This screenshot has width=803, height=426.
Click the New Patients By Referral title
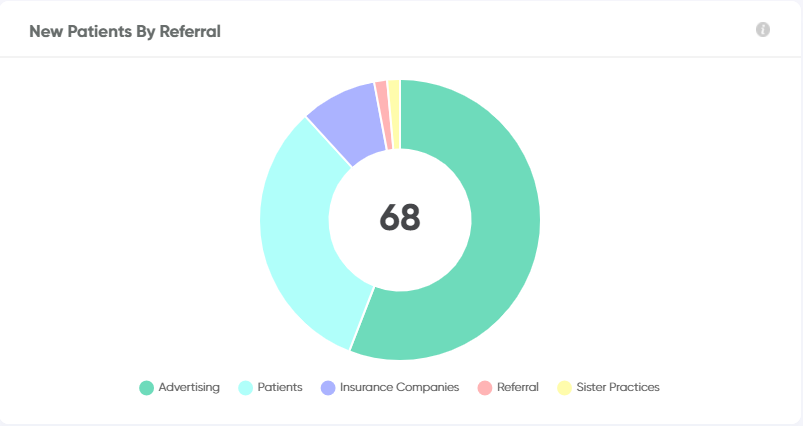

* * *

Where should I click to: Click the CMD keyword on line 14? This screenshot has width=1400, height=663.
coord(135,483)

---

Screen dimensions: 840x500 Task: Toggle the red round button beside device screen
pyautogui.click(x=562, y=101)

TASK BRIEF
In the listing above, find the line containing "This screenshot has width=803, height=426." and the line containing "Click the New Patients By Referral title", then repeat those two lines and everything between them exactly.

ANSWER AREA
This screenshot has width=803, height=426.
Click the New Patients By Referral title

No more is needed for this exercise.